[Stored items]
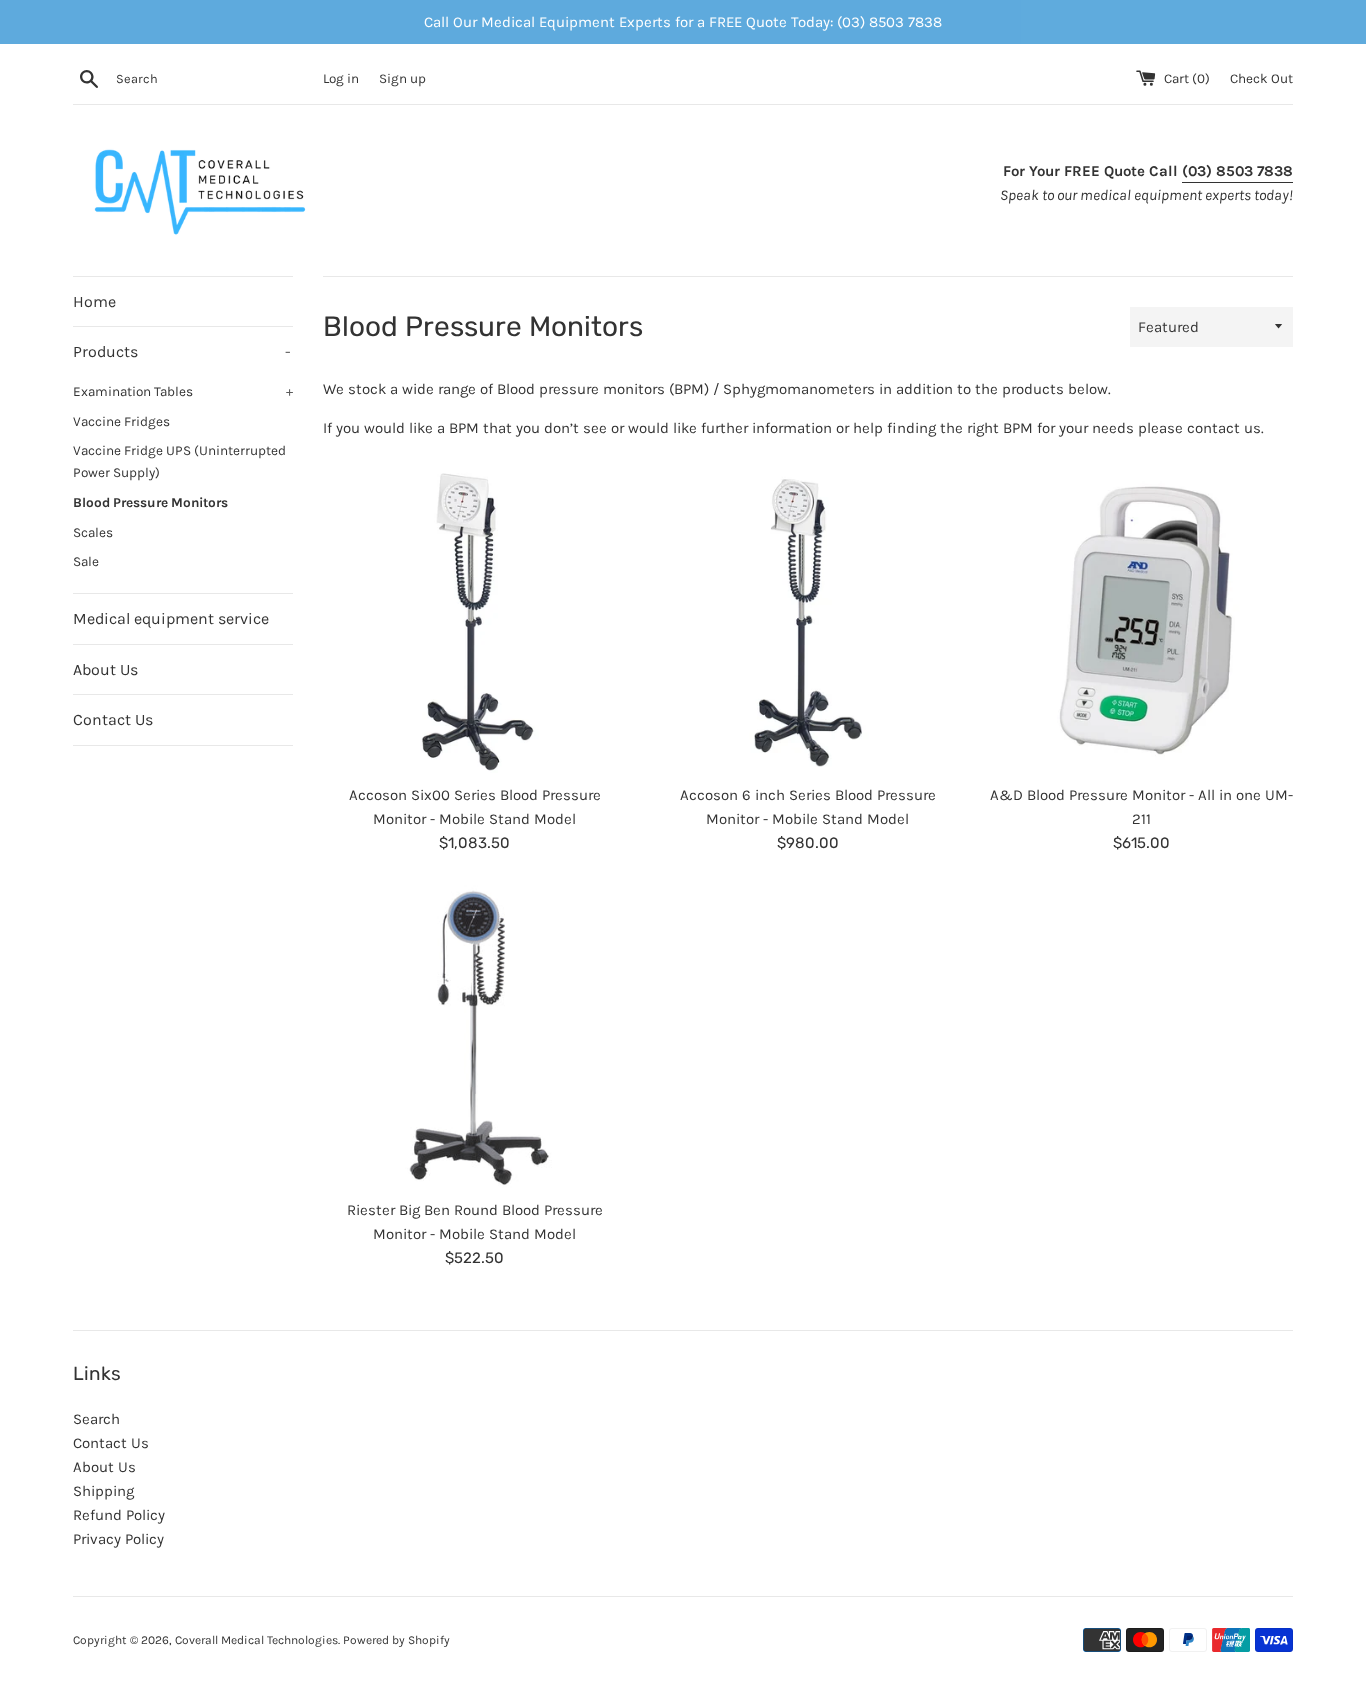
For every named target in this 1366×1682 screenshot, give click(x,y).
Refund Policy (119, 1515)
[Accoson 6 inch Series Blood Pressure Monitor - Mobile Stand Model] (807, 621)
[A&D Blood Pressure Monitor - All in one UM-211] (1141, 621)
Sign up (402, 78)
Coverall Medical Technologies (256, 1640)
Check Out (1261, 78)
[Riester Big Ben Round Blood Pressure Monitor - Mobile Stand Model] (474, 1036)
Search (96, 1419)
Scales (93, 532)
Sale (86, 561)
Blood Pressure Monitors (150, 502)
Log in (341, 78)
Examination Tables (183, 391)
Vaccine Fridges (121, 421)
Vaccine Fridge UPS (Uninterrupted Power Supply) (179, 461)
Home (94, 301)
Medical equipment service (171, 618)
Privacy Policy (118, 1539)
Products (182, 351)
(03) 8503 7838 (1237, 171)
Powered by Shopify (396, 1640)
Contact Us (113, 719)
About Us (105, 669)
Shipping (103, 1491)
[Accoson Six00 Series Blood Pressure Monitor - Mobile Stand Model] (474, 621)
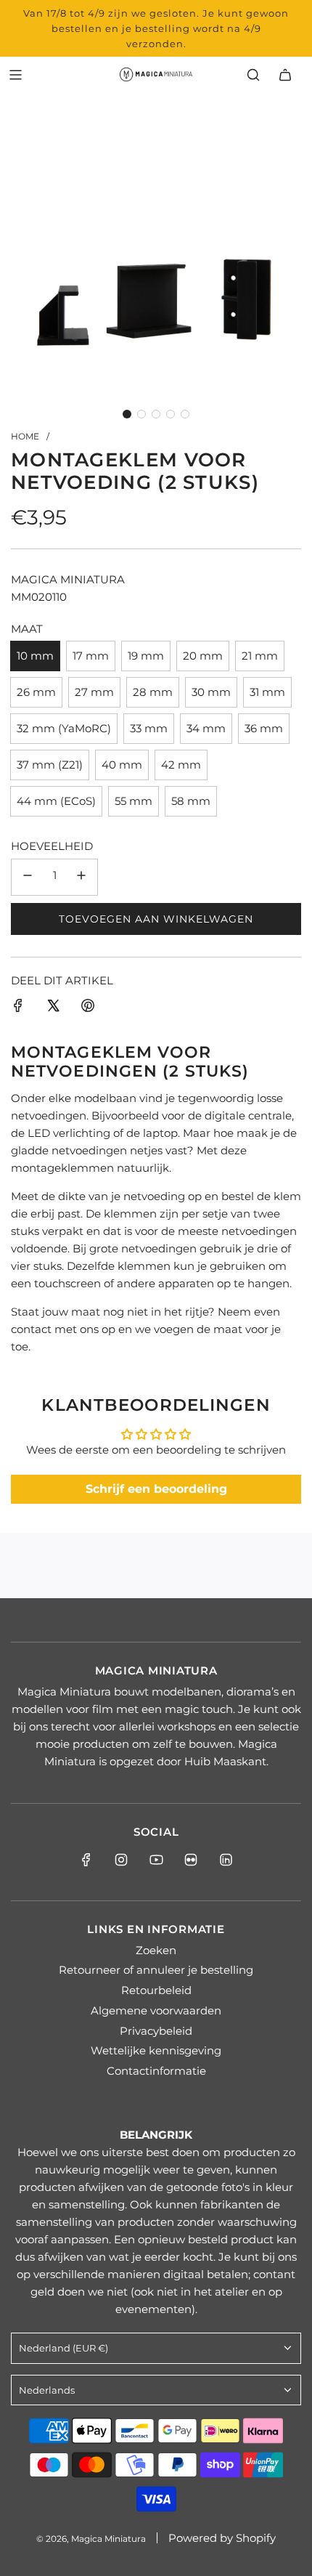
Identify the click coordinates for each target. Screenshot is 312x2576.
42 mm (181, 764)
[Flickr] (191, 1860)
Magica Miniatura (68, 579)
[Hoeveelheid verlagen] (28, 877)
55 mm (133, 801)
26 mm (36, 692)
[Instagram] (121, 1860)
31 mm (267, 692)
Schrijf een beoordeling (156, 1489)
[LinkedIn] (226, 1860)
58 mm (190, 801)
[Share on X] (53, 1007)
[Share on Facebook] (18, 1007)
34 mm (206, 728)
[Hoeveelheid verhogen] (81, 877)
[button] (127, 414)
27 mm (94, 692)
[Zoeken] (253, 75)
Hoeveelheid (52, 846)
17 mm (91, 656)
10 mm (35, 656)
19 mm (146, 656)
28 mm (153, 692)
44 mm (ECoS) (56, 801)
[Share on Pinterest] (88, 1007)
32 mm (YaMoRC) (64, 728)
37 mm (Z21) (50, 764)
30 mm (211, 692)
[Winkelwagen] (285, 75)
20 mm (203, 656)
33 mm (149, 728)
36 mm (264, 728)
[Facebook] (86, 1860)
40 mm (122, 764)
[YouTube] (156, 1860)
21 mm (260, 656)
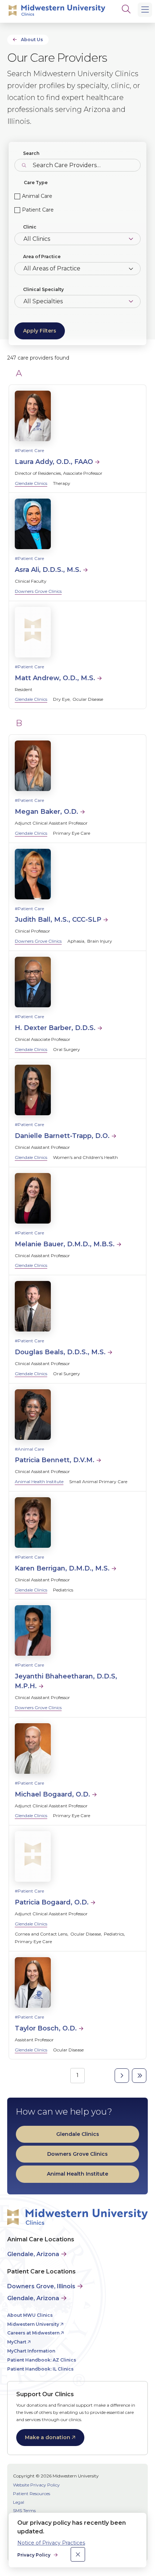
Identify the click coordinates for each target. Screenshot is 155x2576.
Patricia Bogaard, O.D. (52, 1902)
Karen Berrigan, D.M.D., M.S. (62, 1568)
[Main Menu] (145, 10)
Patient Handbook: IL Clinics (40, 2369)
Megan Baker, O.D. (46, 812)
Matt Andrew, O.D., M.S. (55, 678)
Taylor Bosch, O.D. (46, 2028)
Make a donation (47, 2437)
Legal (18, 2502)
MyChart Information (31, 2351)
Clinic (29, 227)
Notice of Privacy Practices (51, 2543)
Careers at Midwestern (33, 2333)
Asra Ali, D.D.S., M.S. (48, 570)
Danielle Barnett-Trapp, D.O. (62, 1136)
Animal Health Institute (39, 1481)
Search (31, 153)
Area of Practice (42, 256)
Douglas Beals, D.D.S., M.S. (60, 1352)
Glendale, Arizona (33, 2254)
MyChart (16, 2342)
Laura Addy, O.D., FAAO (54, 462)
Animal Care (37, 196)
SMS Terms (24, 2510)
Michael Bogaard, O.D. (52, 1794)
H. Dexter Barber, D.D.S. (55, 1028)
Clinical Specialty (43, 289)
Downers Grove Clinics (38, 591)
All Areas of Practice (51, 268)
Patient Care (38, 210)
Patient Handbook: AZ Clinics (41, 2360)
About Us (32, 39)
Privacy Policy (34, 2555)
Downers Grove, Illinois (41, 2286)
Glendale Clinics (31, 483)
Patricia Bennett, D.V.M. (54, 1460)
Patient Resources (31, 2493)
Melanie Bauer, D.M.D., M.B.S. (65, 1244)
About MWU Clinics (30, 2315)
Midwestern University (33, 2324)
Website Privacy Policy (36, 2485)
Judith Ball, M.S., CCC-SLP (58, 920)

-- Action item --
Using the data above, output the line that has "Schrijf een beoordeling (156, 1489)", the line that has "Michael Bogaard, O.D. (52, 1794)", and whatever lines fall between, each exactly as it stands and without pictures.

-- Solution --
Schrijf een beoordeling (156, 1489)
[LinkedIn] (226, 1860)
58 mm (190, 801)
[Share on X] (53, 1007)
[Share on Facebook] (18, 1007)
34 mm (206, 728)
[Hoeveelheid verhogen] (81, 877)
[button] (127, 414)
27 mm (94, 692)
[Zoeken] (253, 75)
Hoeveelheid (52, 846)
17 mm (91, 656)
10 mm (35, 656)
19 mm (146, 656)
28 mm (153, 692)
44 mm (ECoS) (56, 801)
[Share on Pinterest] (88, 1007)
32 mm (YaMoRC) (64, 728)
37 mm (Z21) (50, 764)
30 mm (211, 692)
[Winkelwagen] (285, 75)
20 mm (203, 656)
33 mm (149, 728)
36 mm (264, 728)
[Facebook] (86, 1860)
40 mm (122, 764)
[YouTube] (156, 1860)
21 mm (260, 656)
Identify the click coordinates for each target. Screenshot is 155x2576.
Patricia Bogaard, O.D. (52, 1902)
Karen Berrigan, D.M.D., M.S. (62, 1568)
[Main Menu] (145, 10)
Patient Handbook: IL Clinics (40, 2369)
Megan Baker, O.D. (46, 812)
Matt Andrew, O.D., M.S. (55, 678)
Taylor Bosch, O.D. (46, 2028)
Make a donation (47, 2437)
Legal (18, 2502)
MyChart Information (31, 2351)
Clinic (29, 227)
Notice of Privacy Practices (51, 2543)
Careers at Midwestern (33, 2333)
Asra Ali, D.D.S., M.S. (48, 570)
Danielle Barnett-Trapp, D.O. (62, 1136)
Animal Health Institute (39, 1481)
Search (31, 153)
Area of Practice (42, 256)
Douglas Beals, D.D.S., M.S. (60, 1352)
Glendale, Arizona (33, 2254)
MyChart (16, 2342)
Laura Addy, O.D., FAAO (54, 462)
Animal Care (37, 196)
SMS Terms (24, 2510)
Michael Bogaard, O.D. (52, 1794)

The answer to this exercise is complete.